Pazarlama ile ilgilenen herkesin merak ettiği bir konudur bu, 20.000 USD fiyatı olan bir çanta nasıl bu kadar hızlı tükenir. Üstelik bir de o çantanın bekleme listesi vardır, sıraya girilip uzun süre beklenir o çantaya sahip olabilmek için.
Bu durum salt çantanın kalitesi, dayanılmazlığı ya da modanın duygularla ve içgüdülerle içiçe olması ile açıklanamaz. Aslında bunun altında markanın uzun yıllardır yaptığı pazarlama ve PR etkisi, tüketicinin bilinçaltına bilinçli kazınmış bazı duygu ve düşünceler yatmaktadır. Kitlesel markalarda ise durum çok farklı, en ufak hatada, fiyat artışında yada erişim ağındaki değişiklikte müşteriyi rakibe kaptırırsın.
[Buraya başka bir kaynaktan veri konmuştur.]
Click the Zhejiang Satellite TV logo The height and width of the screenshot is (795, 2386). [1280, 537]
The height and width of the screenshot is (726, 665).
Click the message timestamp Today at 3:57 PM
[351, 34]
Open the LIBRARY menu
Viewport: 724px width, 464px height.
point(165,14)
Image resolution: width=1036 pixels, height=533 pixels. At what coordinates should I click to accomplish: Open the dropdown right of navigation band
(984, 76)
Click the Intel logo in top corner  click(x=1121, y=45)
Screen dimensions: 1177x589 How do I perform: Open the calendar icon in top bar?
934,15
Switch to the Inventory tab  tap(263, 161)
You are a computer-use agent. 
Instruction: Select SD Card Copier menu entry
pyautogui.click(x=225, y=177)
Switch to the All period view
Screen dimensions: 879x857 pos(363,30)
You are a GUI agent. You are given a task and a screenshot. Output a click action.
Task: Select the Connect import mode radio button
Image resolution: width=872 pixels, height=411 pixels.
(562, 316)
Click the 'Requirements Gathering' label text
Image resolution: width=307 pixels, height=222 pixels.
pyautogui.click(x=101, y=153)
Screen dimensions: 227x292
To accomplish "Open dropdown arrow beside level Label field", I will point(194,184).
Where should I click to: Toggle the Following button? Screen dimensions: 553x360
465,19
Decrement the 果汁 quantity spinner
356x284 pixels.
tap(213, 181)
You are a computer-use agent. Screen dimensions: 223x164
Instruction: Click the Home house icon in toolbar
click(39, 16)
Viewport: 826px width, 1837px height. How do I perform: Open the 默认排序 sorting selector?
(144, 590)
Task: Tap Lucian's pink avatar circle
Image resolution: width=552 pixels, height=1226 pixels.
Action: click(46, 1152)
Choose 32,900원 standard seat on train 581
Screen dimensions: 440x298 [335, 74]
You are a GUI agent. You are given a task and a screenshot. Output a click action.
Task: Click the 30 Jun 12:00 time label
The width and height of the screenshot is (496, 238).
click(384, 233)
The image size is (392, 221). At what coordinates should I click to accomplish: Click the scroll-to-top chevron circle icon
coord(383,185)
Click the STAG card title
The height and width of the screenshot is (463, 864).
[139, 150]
1) Belli Bir Alana Konsantre Olmak: Kitlesel markalar farklı kitleleri memnun edebilmek, radarlarına girebilmek için birden fazla alana yatırım yaparlar. Medya harcamaları da oldukça dağınıktır, çünkü amaç farklı kesimlere erişebilmek, marka bilinirliği ve beğenisini arttırmaktır. Lüks markalarda bunu görmezsiniz. Aksine marka kendi değerleri ile örtüşen bir alan seçer ve tüm konsantrasyon ve bütçesini o alana harcar. Örneğin; Ferrari, gazete dergi ya da outdoorlarda reklamlarını göremezsiniz. Ancak marka kendini özdeşleştirdiği yüksek performans imajını pekiştirmek, hedef kitlesinin bilinçaltına kazımak için Formula 1’e oldukça büyük yatırım yapmaktadır. Formula 1’in milyonlarca fanatik taraftarı oluşmuş ve şampiyonları olimpiyat şampiyonu kadar ilgi görmektedir. Formula 1’de şampiyon olmak en iyisinin de iyisi, dünyanın en iyi pilotu olmak demektir. Ferrari de kendini yüksek performansla özdeşleştirdiği için yatırımını Formula1’e yaparak bu imajı pekiştirmektedir.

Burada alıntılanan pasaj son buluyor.